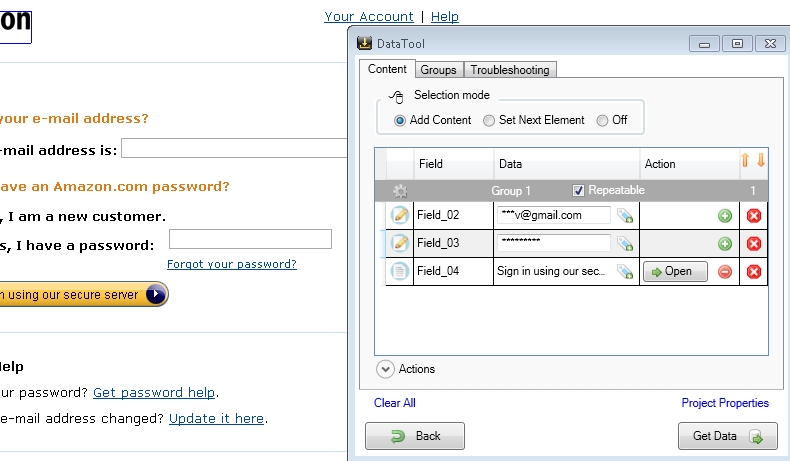Click the Field_02 email data field
Viewport: 790px width, 461px height.
tap(553, 215)
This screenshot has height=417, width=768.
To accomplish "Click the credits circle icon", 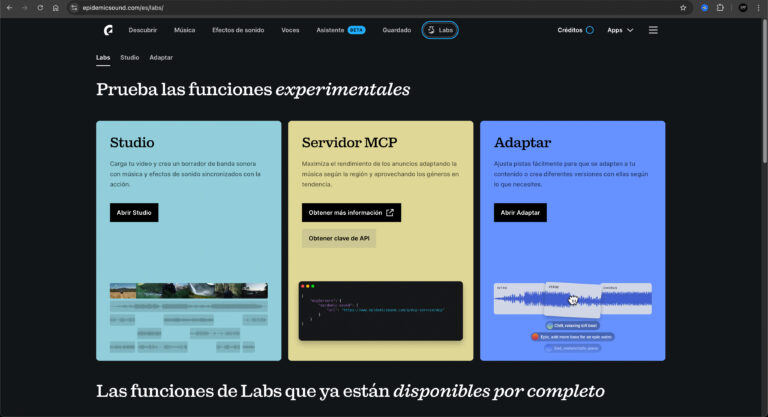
------------
Starting from the line containing "This screenshot has height=417, width=768.", repeat each line exactly through the end of the entries, including the last, while leaving pictures out.

This screenshot has height=417, width=768.
To accomplish "Click the credits circle icon", 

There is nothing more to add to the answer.